[Saved entries]
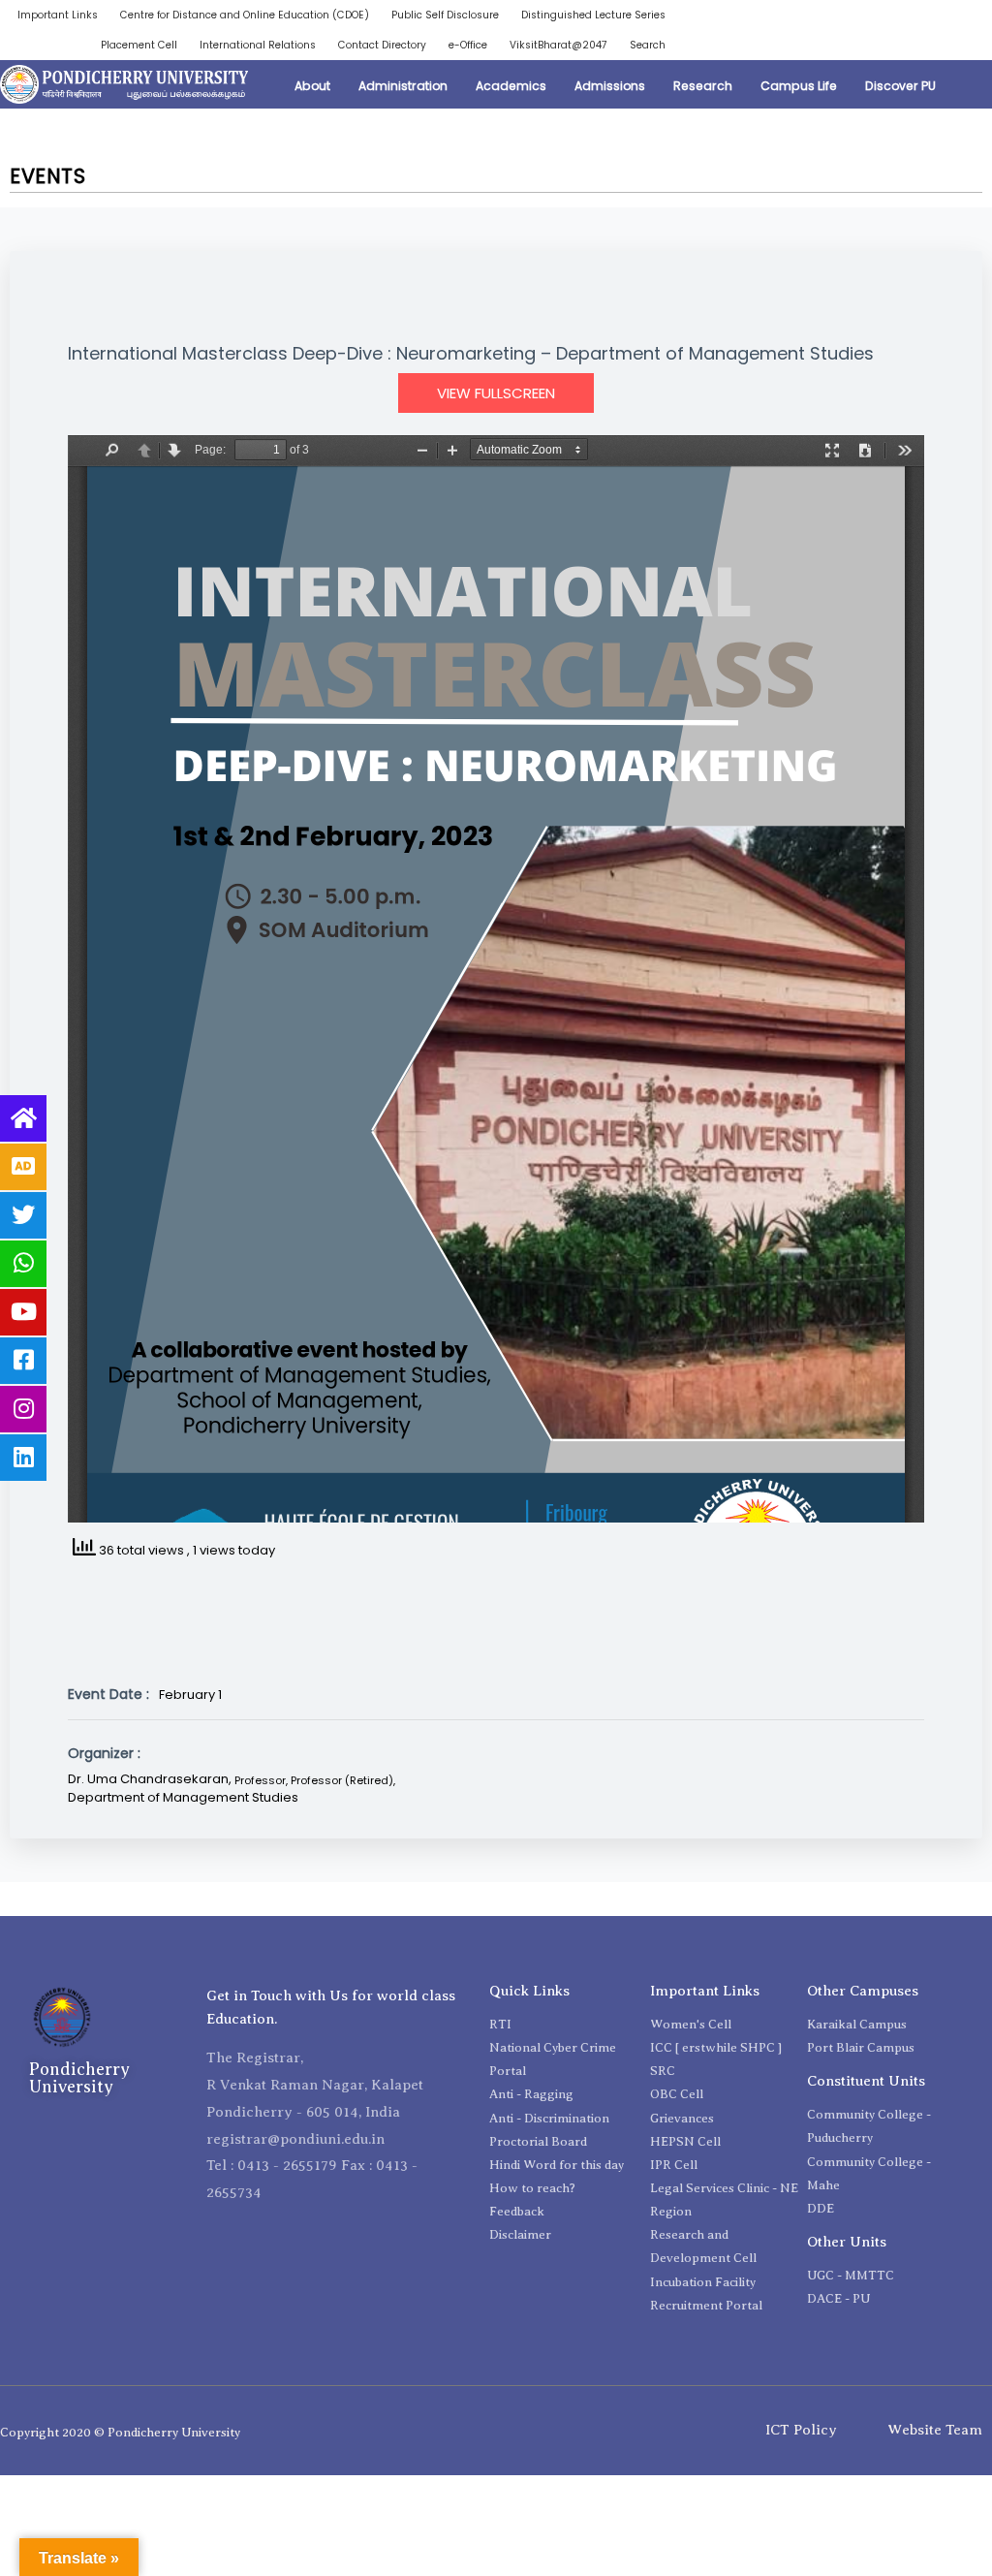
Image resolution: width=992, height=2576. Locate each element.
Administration (403, 86)
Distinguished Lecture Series (593, 15)
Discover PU (900, 86)
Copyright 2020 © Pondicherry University (120, 2432)
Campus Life (798, 86)
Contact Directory (382, 45)
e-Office (468, 45)
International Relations (258, 45)
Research (702, 86)
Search (648, 45)
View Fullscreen (496, 393)
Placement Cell (139, 45)
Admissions (609, 86)
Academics (511, 86)
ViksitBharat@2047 (558, 45)
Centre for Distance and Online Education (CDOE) (244, 15)
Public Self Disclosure (445, 15)
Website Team (934, 2429)
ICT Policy (801, 2429)
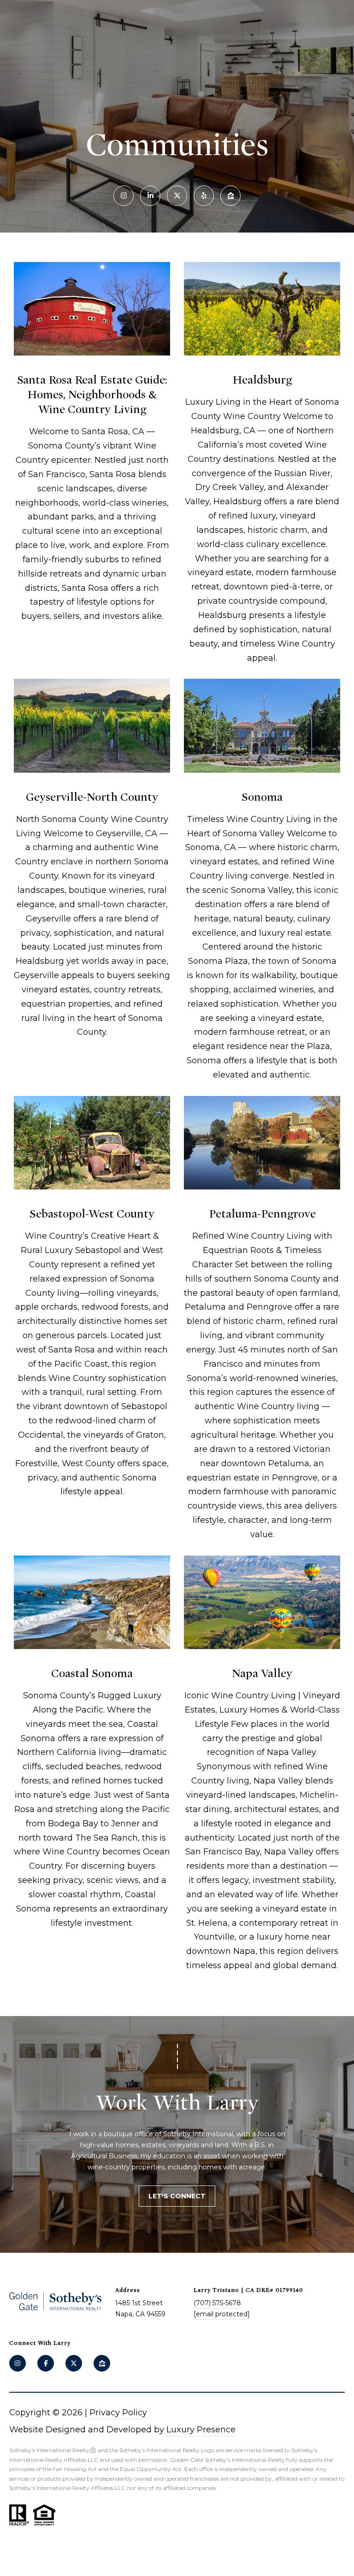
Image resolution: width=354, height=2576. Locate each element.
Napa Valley (262, 1673)
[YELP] (204, 196)
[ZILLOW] (230, 196)
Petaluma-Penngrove (262, 1214)
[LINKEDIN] (150, 196)
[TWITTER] (177, 196)
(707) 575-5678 (217, 2303)
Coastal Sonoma (92, 1673)
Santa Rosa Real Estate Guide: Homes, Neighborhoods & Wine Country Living (92, 394)
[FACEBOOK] (45, 2363)
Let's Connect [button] (177, 2196)
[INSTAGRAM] (123, 196)
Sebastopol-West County (92, 1214)
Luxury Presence (201, 2429)
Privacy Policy (118, 2412)
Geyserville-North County (92, 797)
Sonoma (262, 797)
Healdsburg (262, 380)
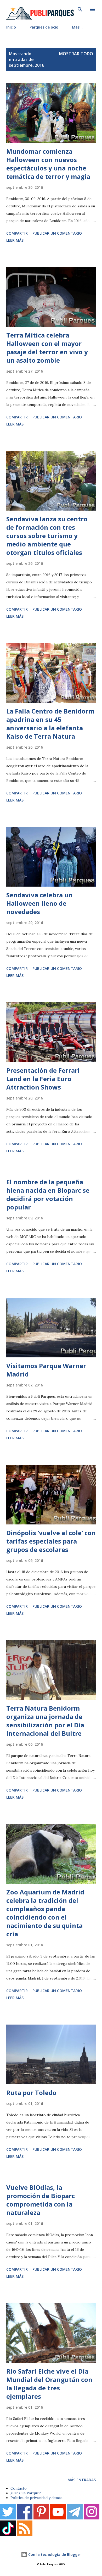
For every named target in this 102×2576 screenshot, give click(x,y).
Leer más (15, 240)
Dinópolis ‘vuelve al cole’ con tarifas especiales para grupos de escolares (51, 1541)
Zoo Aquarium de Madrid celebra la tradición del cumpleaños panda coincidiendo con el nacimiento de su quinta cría (45, 1913)
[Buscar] (80, 9)
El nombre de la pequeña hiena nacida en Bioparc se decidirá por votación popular (47, 1194)
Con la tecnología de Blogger (54, 2554)
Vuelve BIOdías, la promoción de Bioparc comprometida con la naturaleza (40, 2200)
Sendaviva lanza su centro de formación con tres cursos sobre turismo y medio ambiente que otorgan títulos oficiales (47, 536)
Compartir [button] (17, 233)
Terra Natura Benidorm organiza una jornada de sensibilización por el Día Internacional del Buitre (45, 1721)
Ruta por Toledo (31, 2092)
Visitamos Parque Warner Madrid (46, 1369)
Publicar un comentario (57, 233)
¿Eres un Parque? (25, 2493)
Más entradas (81, 2479)
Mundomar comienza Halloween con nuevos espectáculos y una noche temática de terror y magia (48, 164)
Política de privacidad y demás (36, 2497)
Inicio (11, 27)
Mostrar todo (76, 54)
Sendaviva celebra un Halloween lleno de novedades (39, 903)
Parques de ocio (44, 27)
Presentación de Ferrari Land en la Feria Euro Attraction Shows (43, 1078)
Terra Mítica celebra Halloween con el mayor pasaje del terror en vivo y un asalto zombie (47, 347)
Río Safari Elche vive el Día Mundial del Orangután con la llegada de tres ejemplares (49, 2384)
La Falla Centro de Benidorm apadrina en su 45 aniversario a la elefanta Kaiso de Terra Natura (50, 723)
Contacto (18, 2488)
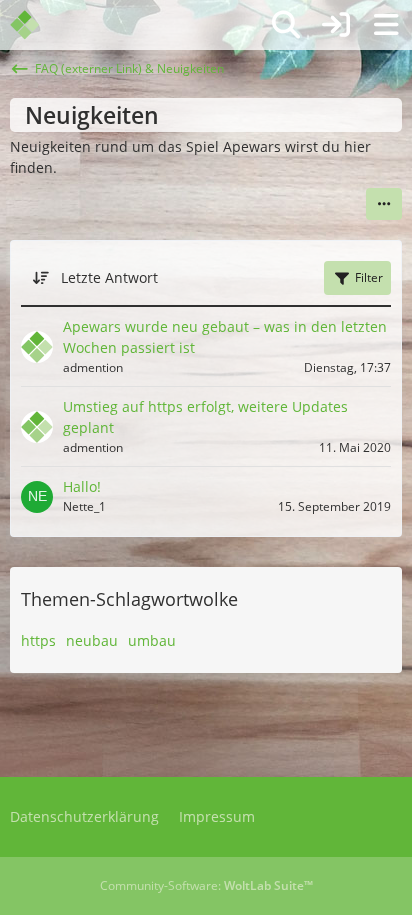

TASK PROMPT:
Return each line among the entries that holds the word "Benidorm".

EXERCISE ANSWER:
Terra Natura Benidorm organiza una jornada de sensibilización por el Día Internacional del Buitre (45, 1721)
La Falla Centro de Benidorm apadrina en su 45 aniversario a la elefanta Kaiso de Terra Natura (50, 723)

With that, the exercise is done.